I am working on a conlang and have (for many months/years?) been perplexed by the prepositions. They standout because they are extremely hard to pinpoint what they actually mean, unlike a noun or verb, or even an adjective, and they are extremely hard to "visualize" to get a deeper sense of their meaning.
In the conlang, I had made the assumption early on that I am just going to treat every preposition like a "word modifier" (a "feature", really, in software/programming/modeling terms). That is, there are actions (verbs), objects (nouns), and features (properties), which are all standard / simple concepts to deal with in software / code. But prepositions are not easy to deal with, because they don't really have a clear meaning in my book. I mean, there are definitions of course, but they are often circular and/or imprecise, and rely on your intuition to fully understand.
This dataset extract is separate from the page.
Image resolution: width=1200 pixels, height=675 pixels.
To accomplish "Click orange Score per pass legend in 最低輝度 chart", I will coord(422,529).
For example, the word "from". Define "from".
indicating the point in space at which a journey, motion, or action starts.
Is that a noun then, a point in space? No, it's a preposition, it's like the relation between something and something else.
I walked from the rock to the tree.
So in my conlang, I initially followed my assumption and treated these prepositions as essentially "features" or "modifiers" of the corresponding objects or actions. So in this case, I would say "I walked (action, in past) [feature](position(start: rock, end: tree))". Or I don't know if that makes any sense, maybe "from (starts modification chain, with feature of distance being traversed, piping into the) the (sets focus on the upcoming object) rock ..." So really, "from" is a feature scope which is passed to the next feature which is "the", which is then passed to the noun "rock". That is, it is like an adjective, modifying the noun! So in my conlang, "from" is a feature which creates a new mental scope of what is to follow, signifying a movement in space. That is, "from" modifies the noun! It puts the noun (rock) into the animation of moving in space. It is a noun modifier.
Why doesn't that reasoning hold or work? What is wrong with the picture? Why can't I treat prepositions as adjectives (beyond just saying, "well this is how academia has said it should be")?
I feel like I can form perfectly good sentences by treating prepositions simply as noun/verb modifiers, but I'm not 100% sure yet. I won't go into any real detail in the conlang (will save that for the Conlang SE), but I will show a tiny piece to demonstrate the point. Haven't really gotten that far in advanced sentence construction. My sentences look a lot like English (placing the "feature" words like "fromo" (meaning "from + o" where "o" is a modifier suffix) into the same spot as they appear in an English sentence).
self-a walk-i past-o from-o the-o rock-a.
Where -a is a noun suffix, -i is a verb suffix, and -o is a feature suffix.